Union leaders like Werneke and his counterpart from IG Metall, Jörg Hofmann, justify the loss of members with the corona pandemic. Short-time work, contact restrictions and home office made it more difficult for shop stewards to approach employees. “For example, we had no access to nursing schools – at least in attendance. There alone we manage several thousand admissions a year in normal years,” said Werneke. Some sectors, such as banks and insurance companies, work almost continuously from home. Others have been badly hit by the pandemic, such as air travel, where 30 percent of jobs have been lost – and those who lose their jobs usually also leave the union.
The trade unions have not only been losing inflow since the pandemic, but for 30 years
So Corona is actually a threat to the unions, and yet those responsible are making it too easy for themselves with their analysis. The trade unions have not only been losing inflow since the pandemic, but for 30 years. Individuals – sometimes Verdi, sometimes the police union GdP, sometimes the metalheads – also had passable years in between. Over the decades, however, the curve has clearly pointed downwards: between 1991 and 2020, the number of members in the eight DGB trade unions not only decreased slightly; it has halved, from 11.8 to 5.9 million people.
There are mutliple reasons for this. Trade unions are traditionally strong in large industrial companies, where it is good manners to organize; the trainees are easily persuaded there. But there are fewer and fewer of those trainees in the past year their total number in Germany fell below half a million for the first time. Instead, the boys go to university much more often than they used to, or they work in the service sector, where conditions are often less secure and the companies smaller. It is not uncommon for there to be no works council that could address and recruit people. “It’s more difficult for us to get there,” said DGB boss Reiner Hoffmann recently. He also criticized the often complicated language of the unions and called for them to become more feminine and younger on the outside. Against this background, Hoffmann’s successor Yasmin Fahimi, who will take over as head of the DGB in May, may be a step in the right direction: she is 54, twelve years younger than Hoffmann.
“Overall, however, the working culture is still strongly male-dominated.”
When it comes to language and work culture, it should be about more than just the first row of officials. This is the conclusion reached by political scientist Wolfgang Schroeder, who investigated why fewer women than men join trade unions, even though more and more women are working. “In order to attract members, works councils are crucial,” says Schroeder. The participation of women there has increased somewhat. “Overall, however, the work culture is still strongly male-dominated. Most of the time, the chairman of the works council is also a man. That puts many women off.”
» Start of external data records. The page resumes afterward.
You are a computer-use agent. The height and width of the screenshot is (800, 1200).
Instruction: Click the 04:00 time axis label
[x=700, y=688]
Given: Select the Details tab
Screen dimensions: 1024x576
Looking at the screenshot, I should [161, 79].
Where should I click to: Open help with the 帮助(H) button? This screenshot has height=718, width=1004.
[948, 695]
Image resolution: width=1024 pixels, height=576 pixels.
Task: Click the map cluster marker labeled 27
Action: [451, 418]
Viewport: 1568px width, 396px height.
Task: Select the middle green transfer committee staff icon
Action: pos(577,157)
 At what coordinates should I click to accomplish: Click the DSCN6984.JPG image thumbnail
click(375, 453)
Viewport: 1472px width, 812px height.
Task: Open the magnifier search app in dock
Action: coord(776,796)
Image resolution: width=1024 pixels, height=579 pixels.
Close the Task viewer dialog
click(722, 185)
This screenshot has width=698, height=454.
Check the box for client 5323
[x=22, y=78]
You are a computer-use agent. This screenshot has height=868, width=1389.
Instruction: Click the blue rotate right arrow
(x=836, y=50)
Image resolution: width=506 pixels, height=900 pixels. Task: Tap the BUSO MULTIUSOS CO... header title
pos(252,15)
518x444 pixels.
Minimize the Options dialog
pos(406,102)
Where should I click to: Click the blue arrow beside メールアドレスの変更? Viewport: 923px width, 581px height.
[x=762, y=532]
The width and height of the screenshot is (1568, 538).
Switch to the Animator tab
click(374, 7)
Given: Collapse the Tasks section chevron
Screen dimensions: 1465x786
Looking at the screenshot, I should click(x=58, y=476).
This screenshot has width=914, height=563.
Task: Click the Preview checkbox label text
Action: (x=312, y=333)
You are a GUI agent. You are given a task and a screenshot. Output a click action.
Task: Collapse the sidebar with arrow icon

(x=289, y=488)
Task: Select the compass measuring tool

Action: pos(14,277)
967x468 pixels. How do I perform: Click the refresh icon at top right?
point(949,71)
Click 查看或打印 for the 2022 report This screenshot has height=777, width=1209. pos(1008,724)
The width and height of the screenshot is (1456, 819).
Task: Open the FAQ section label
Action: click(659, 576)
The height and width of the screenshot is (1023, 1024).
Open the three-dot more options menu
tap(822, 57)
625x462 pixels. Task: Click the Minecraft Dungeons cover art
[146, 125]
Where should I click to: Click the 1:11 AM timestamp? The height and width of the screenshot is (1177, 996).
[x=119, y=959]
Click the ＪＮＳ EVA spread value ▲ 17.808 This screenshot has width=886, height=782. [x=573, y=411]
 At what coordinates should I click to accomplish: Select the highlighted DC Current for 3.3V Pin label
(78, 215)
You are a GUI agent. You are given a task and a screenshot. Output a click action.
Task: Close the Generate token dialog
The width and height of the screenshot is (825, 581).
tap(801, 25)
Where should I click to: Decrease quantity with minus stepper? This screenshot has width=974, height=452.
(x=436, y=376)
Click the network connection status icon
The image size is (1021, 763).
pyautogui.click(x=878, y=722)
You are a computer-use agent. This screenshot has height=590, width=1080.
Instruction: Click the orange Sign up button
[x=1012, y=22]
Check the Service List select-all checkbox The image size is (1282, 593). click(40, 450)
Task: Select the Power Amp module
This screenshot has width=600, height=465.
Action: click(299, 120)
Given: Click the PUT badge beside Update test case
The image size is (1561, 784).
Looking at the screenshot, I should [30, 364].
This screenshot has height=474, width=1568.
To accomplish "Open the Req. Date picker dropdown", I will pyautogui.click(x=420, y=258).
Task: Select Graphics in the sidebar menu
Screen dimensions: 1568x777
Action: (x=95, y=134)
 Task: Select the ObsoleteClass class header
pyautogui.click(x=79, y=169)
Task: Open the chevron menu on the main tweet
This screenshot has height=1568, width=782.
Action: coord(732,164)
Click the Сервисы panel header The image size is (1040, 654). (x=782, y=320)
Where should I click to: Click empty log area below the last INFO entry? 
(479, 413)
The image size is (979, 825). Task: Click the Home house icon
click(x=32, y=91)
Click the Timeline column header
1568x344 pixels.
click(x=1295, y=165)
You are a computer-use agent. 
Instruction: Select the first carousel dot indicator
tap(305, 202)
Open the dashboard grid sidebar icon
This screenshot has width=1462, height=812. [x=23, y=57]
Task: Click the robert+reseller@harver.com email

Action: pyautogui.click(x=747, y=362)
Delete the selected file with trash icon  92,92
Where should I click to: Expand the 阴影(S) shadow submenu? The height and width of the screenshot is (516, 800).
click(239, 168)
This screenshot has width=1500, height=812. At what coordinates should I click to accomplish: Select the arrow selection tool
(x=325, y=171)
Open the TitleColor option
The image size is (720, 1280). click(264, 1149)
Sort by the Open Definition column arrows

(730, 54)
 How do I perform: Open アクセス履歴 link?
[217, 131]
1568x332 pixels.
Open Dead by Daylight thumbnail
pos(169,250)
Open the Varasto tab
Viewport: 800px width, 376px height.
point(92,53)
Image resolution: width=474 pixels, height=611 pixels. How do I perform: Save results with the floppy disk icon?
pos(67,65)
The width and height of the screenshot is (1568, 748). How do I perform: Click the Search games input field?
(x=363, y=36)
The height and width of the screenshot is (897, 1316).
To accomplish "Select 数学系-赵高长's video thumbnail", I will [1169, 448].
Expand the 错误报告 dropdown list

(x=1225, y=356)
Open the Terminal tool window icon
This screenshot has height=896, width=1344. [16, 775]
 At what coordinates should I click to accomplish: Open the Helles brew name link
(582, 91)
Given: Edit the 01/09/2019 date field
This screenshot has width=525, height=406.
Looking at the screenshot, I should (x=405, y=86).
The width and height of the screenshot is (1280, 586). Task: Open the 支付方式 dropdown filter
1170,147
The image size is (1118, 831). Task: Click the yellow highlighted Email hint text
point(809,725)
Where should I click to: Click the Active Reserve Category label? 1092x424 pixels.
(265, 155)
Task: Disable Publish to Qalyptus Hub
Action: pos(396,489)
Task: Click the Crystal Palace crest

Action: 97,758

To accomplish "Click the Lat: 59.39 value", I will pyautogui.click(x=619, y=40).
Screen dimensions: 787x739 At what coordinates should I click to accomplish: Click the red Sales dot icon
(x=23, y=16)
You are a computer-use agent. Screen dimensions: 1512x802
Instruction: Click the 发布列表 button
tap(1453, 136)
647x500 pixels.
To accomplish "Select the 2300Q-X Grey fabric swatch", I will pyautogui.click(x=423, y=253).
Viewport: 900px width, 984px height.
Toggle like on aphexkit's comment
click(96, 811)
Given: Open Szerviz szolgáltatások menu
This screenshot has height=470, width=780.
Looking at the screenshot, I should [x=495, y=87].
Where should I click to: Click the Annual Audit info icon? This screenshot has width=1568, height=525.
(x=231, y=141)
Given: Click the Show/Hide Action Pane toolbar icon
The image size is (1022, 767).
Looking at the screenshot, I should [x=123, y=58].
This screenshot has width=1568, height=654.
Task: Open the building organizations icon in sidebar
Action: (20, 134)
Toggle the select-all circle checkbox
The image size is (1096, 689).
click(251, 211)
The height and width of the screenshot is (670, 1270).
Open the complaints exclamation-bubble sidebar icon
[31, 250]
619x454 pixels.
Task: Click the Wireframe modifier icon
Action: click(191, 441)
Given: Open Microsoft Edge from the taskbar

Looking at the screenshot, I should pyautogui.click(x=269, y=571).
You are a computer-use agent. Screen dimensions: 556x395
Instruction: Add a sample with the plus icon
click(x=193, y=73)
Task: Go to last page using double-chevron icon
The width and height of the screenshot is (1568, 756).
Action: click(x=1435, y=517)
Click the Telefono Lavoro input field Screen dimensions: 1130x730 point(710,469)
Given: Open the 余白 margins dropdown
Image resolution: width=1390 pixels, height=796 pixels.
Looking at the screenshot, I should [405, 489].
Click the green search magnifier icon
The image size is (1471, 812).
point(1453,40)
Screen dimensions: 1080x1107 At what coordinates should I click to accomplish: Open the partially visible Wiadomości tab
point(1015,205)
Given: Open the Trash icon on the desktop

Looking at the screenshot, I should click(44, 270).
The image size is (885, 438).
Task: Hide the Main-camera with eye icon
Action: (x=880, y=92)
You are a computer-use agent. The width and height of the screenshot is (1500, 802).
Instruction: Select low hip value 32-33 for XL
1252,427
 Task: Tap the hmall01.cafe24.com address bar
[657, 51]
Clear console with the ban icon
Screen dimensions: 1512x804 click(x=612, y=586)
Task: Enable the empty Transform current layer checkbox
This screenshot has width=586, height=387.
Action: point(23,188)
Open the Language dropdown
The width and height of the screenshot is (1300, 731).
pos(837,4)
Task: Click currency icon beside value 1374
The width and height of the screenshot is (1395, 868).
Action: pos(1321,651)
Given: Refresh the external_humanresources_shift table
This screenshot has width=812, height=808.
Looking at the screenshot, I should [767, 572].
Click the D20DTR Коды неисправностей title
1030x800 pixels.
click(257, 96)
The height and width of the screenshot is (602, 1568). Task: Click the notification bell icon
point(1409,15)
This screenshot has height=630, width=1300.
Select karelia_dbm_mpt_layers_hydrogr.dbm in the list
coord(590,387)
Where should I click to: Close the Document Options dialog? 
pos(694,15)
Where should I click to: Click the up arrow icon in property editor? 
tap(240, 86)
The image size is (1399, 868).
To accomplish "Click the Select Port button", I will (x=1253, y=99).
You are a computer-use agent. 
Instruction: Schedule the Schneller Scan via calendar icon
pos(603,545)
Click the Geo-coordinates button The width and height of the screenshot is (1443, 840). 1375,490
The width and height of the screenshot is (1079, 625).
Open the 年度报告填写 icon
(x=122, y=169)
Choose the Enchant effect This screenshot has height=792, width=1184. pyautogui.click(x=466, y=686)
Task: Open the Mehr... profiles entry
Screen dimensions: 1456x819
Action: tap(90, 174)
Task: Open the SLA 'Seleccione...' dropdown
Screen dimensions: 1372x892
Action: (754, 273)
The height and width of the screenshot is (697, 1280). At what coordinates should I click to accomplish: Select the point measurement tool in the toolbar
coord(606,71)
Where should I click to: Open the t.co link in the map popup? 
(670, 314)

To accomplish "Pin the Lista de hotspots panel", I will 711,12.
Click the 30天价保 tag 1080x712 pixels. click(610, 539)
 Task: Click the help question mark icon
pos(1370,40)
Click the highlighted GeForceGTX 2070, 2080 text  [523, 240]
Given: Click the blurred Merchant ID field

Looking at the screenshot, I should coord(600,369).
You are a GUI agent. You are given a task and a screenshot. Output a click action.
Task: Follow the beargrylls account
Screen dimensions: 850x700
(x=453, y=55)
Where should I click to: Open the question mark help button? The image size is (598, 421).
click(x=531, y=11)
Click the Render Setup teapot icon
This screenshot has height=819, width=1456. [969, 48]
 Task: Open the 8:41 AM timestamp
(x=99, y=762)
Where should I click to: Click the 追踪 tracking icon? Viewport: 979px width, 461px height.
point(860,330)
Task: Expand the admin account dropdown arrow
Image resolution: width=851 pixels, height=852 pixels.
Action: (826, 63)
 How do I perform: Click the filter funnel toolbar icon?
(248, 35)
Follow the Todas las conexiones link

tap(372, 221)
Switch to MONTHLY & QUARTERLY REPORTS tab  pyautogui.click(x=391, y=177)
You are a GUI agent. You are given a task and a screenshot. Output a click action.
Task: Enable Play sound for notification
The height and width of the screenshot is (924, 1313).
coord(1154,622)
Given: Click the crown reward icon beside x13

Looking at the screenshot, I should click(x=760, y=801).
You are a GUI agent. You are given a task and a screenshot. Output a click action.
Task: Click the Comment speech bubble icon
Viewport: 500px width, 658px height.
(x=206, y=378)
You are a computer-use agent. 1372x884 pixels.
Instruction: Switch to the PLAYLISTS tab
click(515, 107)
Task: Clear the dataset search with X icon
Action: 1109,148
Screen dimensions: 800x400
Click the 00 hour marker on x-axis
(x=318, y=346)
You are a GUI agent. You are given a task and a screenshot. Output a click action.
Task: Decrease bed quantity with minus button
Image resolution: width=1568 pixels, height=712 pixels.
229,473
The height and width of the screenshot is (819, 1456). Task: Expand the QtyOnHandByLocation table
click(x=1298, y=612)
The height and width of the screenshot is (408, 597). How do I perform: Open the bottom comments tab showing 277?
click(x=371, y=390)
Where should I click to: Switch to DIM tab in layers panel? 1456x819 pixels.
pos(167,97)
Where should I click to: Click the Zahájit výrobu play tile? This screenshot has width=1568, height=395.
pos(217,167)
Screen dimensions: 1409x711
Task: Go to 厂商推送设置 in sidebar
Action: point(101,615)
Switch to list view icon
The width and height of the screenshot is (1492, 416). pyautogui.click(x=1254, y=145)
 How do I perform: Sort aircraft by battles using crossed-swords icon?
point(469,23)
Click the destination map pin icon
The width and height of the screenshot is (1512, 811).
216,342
Schroeder also believes unions need to do more for their members. Collective bargaining generally benefits all workers in a facility or industry, whether or not they are union members. There are a few special benefits for members, such as legal protection and a member’s newspaper – which sometimes looks a bit outdated. “There’s still room for improvement,” says Schroeder. He reminds that many employees will need further training in the coming years because their jobs will disappear, because of digitization and because of the switch to climate-neutral business practices. “Trade unions could position themselves as the ones who help their members with these upheavals, advise them and provide them with good training opportunities,” says Schroeder. The unions have a lot to do to ensure that the curve points upwards again at some point.